The 204-page report called Canada’s system the “largest and most comprehensive and elaborate skilled labour migration system in the OECD,” noting that as a country, Canada isn’t lacking in its appeal to potential immigrants.

“The OECD report stresses that core to Canada’s success is not only its elaborate selection system, but also the comprehensive infrastructure upon which it is built, which ensures constant testing, monitoring and adaptation of its parameters,” the organization wrote on its website. “This includes a comprehensive data infrastructure, the capacity to analyze such data, and subsequent swift policy reaction to new evidence and emerging challenges.”

The report noted that Canada admits the largest number of skilled labour migrants in the OECD, and praised the system’s careful design and the widespread public acceptance of Canadians toward new immigrants.

A chart provided by OECD shows Canada as the leading country in bringing in skilled labour immigrants among all countries in the organization. (Organisation for Economic Co-operation and Development)

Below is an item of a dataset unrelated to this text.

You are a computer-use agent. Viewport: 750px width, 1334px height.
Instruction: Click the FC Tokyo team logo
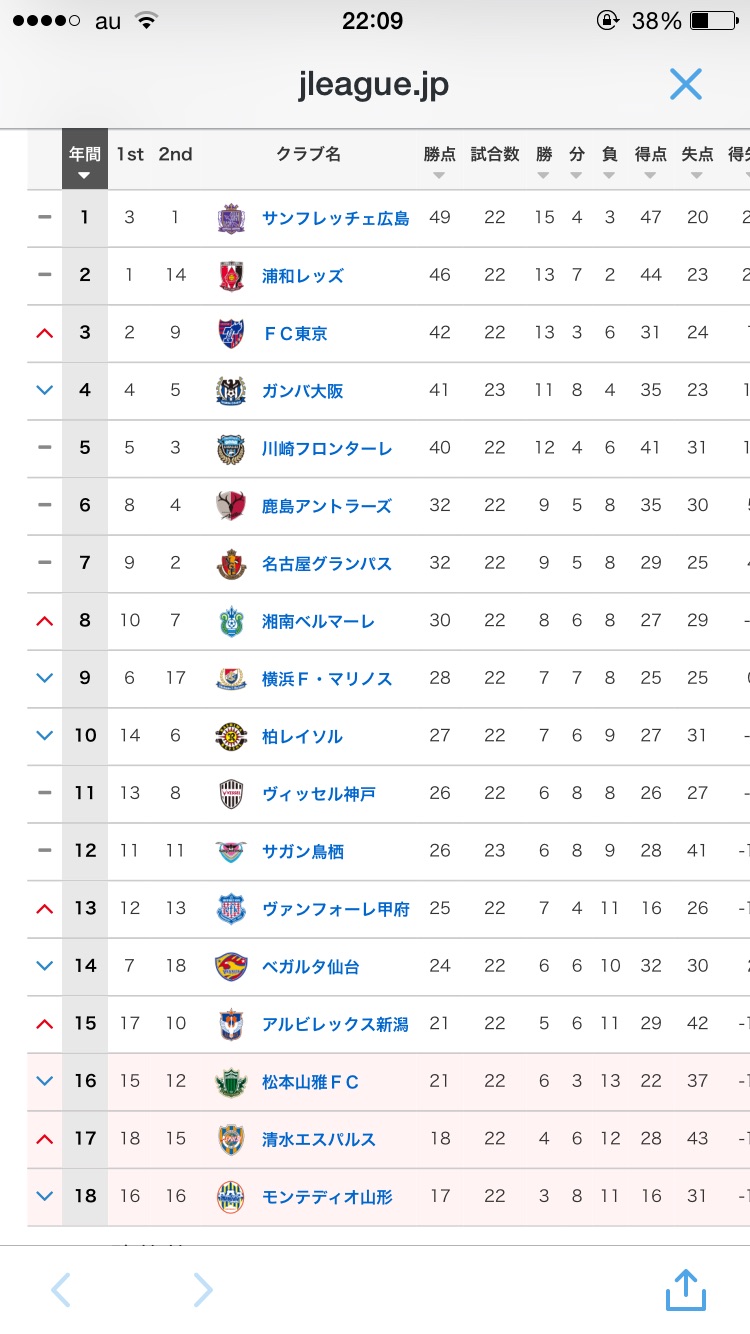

In an email to CBC News, Liebeg explained that this acceptance can be largely credited to the Canadian perception that migration is “both well managed and beneficial” to the country in general.

“Not only is the selection system highly elaborate, but also many other factors support it which make for a well-managed system from which other countries can learn a lot,” he said.

Liebeg also called Canada a “role model” for its immigration system in his speech in Toronto, saying the report’s assessment was “very favourable” toward Canada.

Hussen noted that 80 percent of the country’s population growth could be attributed to the influx of immigrants from around the world. He told CBC News that Canada should continue to “be ambitious” in developing the system so as to account for the aging population.

However, the report also said that in order to “further strengthen the system,” there are some inconsistencies should be addressed. One of these is the difference between entry criteria and final selection criteria for immigrants—two areas that aren’t “well-aligned” and where “language requirements for several groups of onshore candidates are lower than for those coming from abroad.”

In addition, the report notes that although Canada has implemented a specific program to attract skilled workers in the trades, it restricts applicants to only a few occupations that are eligible for immigration, which essentially defeats the program’s original purpose. The report recommends that Canada provide “a single entry grid based on the core criteria for ultimate selection” in order to streamline the system.

The report concluded by applauding the government’s work in developing innovative and community-driven programs for immigrant nominees.

“Indeed, the report notes that Canada has been at the forefront of testing new, holistic approaches to managing labour migration and linking it with settlement services, especially in areas with demographic challenges,” it said.